- _GIVEN INFORMATION_
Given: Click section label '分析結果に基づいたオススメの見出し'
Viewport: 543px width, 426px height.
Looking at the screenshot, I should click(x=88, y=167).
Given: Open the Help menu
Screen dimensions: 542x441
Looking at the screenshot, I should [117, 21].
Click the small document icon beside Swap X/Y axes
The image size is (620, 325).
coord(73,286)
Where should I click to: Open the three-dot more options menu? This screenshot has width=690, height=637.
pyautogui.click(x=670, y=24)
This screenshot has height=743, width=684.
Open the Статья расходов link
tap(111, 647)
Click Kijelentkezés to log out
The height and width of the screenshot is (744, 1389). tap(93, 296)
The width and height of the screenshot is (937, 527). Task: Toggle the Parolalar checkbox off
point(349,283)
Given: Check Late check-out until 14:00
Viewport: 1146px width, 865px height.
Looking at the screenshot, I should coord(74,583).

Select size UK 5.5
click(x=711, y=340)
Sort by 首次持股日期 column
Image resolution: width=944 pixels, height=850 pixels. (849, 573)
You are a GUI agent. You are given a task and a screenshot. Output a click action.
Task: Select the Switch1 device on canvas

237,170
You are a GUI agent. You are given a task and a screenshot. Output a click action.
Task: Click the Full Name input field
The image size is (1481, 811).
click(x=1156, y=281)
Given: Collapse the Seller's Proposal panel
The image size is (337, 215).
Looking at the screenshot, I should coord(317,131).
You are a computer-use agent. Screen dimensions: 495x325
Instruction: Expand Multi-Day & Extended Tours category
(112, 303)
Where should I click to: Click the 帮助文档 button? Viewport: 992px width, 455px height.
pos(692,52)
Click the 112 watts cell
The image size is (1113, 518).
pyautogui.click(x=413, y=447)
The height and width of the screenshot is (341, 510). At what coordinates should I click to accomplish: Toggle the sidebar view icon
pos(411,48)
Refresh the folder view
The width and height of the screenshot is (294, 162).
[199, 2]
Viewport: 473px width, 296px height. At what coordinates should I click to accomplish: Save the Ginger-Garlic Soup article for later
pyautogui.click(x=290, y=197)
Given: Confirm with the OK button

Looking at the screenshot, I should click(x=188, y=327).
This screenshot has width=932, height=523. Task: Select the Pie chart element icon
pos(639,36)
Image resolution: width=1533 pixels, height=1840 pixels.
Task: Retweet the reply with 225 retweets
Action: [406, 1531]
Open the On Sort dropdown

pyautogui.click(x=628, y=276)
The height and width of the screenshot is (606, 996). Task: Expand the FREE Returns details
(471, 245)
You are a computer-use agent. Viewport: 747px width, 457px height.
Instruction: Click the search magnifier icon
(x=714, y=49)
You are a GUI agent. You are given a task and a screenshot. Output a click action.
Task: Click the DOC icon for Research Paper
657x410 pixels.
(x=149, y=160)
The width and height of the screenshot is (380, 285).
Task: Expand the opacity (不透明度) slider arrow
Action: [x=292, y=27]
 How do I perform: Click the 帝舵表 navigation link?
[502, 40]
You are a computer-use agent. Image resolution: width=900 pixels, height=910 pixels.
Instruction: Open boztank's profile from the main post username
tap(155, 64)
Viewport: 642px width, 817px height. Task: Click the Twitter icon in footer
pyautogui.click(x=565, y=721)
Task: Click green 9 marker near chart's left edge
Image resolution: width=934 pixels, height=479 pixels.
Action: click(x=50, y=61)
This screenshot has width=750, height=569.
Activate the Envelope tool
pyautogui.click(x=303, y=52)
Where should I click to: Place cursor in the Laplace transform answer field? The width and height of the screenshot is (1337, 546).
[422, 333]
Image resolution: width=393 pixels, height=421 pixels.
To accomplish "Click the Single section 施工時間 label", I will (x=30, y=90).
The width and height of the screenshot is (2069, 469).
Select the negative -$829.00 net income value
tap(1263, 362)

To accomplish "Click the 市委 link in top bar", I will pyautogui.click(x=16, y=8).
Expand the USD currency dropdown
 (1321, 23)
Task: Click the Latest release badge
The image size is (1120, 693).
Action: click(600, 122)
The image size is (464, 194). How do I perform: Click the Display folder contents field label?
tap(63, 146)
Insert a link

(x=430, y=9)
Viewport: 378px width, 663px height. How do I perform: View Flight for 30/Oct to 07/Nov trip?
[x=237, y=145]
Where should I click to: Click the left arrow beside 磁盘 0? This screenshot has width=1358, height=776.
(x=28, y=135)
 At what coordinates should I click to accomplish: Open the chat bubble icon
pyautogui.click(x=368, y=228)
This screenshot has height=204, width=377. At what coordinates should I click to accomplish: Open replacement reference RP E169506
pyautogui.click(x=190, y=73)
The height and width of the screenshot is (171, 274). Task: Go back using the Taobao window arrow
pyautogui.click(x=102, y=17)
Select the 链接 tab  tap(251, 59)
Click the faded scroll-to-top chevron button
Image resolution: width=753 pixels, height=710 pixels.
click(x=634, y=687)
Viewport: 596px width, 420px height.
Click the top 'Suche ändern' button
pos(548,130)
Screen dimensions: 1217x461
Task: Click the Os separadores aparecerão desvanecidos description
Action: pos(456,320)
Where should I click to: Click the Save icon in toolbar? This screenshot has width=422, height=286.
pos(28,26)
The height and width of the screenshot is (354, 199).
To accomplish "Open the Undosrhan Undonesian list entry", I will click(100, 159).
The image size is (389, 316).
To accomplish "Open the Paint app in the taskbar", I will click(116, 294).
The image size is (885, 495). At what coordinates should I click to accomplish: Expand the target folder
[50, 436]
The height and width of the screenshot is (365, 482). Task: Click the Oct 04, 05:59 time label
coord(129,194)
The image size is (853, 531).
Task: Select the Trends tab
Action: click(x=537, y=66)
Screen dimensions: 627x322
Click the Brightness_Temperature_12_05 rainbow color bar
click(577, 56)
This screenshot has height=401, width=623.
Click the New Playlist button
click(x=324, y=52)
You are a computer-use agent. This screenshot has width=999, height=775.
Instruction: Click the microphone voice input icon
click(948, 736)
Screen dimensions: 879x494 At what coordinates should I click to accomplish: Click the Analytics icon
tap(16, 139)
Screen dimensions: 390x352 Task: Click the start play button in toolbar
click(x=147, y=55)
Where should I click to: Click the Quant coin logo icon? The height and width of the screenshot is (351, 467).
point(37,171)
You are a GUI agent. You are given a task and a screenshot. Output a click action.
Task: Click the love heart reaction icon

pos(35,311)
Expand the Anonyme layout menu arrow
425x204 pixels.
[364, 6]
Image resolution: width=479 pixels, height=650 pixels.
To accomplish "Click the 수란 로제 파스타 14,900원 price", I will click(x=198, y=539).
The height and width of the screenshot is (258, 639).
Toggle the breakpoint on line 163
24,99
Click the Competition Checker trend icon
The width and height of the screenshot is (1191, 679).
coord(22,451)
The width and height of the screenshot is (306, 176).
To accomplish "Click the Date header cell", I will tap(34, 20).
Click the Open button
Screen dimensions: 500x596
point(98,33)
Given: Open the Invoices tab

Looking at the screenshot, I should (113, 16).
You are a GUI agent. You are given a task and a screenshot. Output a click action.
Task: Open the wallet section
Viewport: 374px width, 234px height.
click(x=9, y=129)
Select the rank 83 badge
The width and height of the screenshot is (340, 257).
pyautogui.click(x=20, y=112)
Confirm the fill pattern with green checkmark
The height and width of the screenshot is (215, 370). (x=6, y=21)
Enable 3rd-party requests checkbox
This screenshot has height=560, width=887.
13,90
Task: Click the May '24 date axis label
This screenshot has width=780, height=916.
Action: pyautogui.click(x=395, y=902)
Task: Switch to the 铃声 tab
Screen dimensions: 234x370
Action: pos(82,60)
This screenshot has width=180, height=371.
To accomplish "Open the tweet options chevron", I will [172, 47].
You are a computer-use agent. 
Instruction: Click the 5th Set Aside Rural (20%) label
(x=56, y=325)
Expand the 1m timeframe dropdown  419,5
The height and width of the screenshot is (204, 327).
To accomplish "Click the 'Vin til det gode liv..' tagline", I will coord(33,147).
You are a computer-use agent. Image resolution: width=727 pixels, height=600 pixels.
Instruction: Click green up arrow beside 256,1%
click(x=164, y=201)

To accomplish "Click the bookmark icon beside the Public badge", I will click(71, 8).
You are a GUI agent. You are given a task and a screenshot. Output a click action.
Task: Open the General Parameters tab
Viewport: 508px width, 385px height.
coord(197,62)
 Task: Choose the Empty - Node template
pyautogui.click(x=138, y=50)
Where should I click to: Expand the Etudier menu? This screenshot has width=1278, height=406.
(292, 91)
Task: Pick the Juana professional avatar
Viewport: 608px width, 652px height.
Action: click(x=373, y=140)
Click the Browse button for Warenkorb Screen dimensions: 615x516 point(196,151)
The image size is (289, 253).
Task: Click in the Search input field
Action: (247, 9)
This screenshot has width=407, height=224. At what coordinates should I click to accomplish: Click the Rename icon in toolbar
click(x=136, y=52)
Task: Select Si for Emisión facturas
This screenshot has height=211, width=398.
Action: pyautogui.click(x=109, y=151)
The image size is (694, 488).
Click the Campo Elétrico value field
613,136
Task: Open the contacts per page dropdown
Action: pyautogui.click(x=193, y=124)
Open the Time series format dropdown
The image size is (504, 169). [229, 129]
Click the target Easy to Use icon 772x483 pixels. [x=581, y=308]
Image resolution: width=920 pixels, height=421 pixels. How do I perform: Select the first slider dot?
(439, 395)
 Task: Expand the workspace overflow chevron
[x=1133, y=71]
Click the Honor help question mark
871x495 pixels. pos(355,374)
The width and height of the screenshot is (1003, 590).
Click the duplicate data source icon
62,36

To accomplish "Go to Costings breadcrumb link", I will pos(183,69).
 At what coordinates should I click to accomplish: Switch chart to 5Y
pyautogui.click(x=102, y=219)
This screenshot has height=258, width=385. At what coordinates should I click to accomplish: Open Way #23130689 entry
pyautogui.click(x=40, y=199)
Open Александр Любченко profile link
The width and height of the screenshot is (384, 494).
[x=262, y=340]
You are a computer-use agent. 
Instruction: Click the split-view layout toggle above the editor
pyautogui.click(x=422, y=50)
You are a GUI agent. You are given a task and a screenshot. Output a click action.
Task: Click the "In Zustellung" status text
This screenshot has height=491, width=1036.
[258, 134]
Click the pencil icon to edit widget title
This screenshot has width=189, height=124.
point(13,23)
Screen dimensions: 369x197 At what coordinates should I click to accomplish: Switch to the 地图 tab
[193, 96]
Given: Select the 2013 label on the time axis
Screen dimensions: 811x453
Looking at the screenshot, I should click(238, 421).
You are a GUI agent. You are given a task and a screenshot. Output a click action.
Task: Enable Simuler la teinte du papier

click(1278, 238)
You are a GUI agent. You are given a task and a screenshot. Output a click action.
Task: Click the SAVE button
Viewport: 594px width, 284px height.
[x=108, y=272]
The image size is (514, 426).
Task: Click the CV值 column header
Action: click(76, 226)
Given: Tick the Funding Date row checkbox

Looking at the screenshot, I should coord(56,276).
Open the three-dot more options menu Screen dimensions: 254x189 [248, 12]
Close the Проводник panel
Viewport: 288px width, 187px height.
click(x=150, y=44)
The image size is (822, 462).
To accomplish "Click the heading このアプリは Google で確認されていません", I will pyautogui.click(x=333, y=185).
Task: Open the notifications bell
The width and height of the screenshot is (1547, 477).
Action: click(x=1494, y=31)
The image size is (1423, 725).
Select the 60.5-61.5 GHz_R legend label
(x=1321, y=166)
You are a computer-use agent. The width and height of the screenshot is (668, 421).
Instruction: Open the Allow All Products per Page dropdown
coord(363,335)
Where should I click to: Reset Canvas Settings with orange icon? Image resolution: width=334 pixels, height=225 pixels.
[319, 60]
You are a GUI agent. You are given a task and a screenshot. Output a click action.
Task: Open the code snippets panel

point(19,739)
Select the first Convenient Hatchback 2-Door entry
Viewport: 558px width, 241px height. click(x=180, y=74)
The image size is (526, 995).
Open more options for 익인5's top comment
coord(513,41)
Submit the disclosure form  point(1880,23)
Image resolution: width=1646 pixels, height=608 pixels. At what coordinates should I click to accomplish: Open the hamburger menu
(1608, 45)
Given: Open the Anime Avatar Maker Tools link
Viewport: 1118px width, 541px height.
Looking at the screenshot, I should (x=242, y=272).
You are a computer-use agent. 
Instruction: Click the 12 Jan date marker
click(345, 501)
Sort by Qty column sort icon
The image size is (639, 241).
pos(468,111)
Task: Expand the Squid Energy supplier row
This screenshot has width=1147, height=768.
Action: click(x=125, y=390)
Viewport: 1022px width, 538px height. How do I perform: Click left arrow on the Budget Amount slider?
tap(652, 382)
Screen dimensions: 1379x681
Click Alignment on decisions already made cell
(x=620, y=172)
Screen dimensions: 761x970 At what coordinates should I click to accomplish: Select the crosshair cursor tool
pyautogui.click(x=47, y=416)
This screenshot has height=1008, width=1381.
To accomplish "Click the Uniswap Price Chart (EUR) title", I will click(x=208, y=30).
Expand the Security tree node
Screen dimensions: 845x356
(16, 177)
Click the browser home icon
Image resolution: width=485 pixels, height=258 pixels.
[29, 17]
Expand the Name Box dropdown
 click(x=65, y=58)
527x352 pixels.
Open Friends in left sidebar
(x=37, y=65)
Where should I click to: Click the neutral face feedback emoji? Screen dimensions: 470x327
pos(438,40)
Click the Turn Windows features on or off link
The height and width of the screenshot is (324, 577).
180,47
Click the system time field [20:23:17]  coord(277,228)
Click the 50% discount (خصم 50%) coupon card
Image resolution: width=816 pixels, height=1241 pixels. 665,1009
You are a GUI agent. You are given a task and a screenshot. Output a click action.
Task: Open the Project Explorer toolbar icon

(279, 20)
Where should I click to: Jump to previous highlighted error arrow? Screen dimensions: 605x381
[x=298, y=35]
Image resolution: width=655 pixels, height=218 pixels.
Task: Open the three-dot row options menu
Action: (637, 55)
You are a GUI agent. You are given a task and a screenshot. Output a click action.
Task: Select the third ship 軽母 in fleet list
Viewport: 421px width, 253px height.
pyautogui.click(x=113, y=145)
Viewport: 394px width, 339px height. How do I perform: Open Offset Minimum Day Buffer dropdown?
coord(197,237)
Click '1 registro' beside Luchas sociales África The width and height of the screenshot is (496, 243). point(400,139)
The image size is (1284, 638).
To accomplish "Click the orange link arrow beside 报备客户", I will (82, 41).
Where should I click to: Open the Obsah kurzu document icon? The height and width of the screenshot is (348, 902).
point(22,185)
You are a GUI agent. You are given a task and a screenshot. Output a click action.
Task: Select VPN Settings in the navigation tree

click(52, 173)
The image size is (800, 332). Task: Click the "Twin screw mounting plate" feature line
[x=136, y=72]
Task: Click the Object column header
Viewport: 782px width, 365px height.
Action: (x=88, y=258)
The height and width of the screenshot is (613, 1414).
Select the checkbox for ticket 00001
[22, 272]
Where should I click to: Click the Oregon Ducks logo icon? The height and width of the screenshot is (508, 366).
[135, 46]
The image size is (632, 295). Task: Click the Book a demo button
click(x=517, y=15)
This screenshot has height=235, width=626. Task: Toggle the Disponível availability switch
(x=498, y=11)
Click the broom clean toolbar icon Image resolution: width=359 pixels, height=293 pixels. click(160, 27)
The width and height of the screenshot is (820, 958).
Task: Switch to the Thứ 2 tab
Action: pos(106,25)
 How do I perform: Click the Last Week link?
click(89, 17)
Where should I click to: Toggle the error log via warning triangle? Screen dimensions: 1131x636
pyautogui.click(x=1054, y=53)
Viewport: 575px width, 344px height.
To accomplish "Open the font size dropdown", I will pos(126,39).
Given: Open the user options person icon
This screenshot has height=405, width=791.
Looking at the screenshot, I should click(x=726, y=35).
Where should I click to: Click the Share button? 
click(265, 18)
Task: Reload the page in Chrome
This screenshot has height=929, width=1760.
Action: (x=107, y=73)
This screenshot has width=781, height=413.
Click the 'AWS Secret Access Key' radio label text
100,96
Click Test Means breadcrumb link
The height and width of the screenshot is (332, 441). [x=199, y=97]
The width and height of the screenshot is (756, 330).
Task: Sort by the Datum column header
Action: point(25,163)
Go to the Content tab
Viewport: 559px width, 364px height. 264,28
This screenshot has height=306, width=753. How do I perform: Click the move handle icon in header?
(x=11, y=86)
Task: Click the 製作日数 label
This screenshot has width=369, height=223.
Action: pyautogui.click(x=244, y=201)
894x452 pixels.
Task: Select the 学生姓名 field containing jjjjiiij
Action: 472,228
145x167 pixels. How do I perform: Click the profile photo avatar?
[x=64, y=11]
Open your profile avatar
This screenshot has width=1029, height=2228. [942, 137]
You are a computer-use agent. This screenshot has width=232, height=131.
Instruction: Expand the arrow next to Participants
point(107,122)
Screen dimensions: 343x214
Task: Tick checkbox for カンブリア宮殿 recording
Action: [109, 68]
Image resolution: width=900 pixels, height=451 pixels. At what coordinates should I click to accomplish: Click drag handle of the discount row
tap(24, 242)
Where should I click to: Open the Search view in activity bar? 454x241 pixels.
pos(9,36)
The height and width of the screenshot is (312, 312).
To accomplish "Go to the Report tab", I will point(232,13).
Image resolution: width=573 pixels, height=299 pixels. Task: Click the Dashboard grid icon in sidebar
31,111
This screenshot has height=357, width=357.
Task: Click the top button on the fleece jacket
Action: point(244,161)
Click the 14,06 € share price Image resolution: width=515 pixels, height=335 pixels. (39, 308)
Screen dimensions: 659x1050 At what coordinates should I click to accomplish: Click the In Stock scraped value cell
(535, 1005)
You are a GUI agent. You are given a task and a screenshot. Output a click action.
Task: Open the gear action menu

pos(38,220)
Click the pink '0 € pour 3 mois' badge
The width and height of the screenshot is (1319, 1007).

- _EXERCISE BRIEF_
All that is wanted is the stretch of lines above from the one containing "Confirm the fill pattern with green checkmark" through the one containing "You are a computer-use agent. Image resolution: width=727", duplicated exactly.

- _EXERCISE RESPONSE_
Confirm the fill pattern with green checkmark
The height and width of the screenshot is (215, 370). (x=6, y=21)
Enable 3rd-party requests checkbox
This screenshot has height=560, width=887.
13,90
Task: Click the May '24 date axis label
This screenshot has width=780, height=916.
Action: pyautogui.click(x=395, y=902)
Task: Switch to the 铃声 tab
Screen dimensions: 234x370
Action: pos(82,60)
This screenshot has width=180, height=371.
To accomplish "Open the tweet options chevron", I will [172, 47].
You are a computer-use agent. 
Instruction: Click the 5th Set Aside Rural (20%) label
(x=56, y=325)
Expand the 1m timeframe dropdown  419,5
The height and width of the screenshot is (204, 327).
To accomplish "Click the 'Vin til det gode liv..' tagline", I will coord(33,147).
You are a computer-use agent. Image resolution: width=727 pixels, height=600 pixels.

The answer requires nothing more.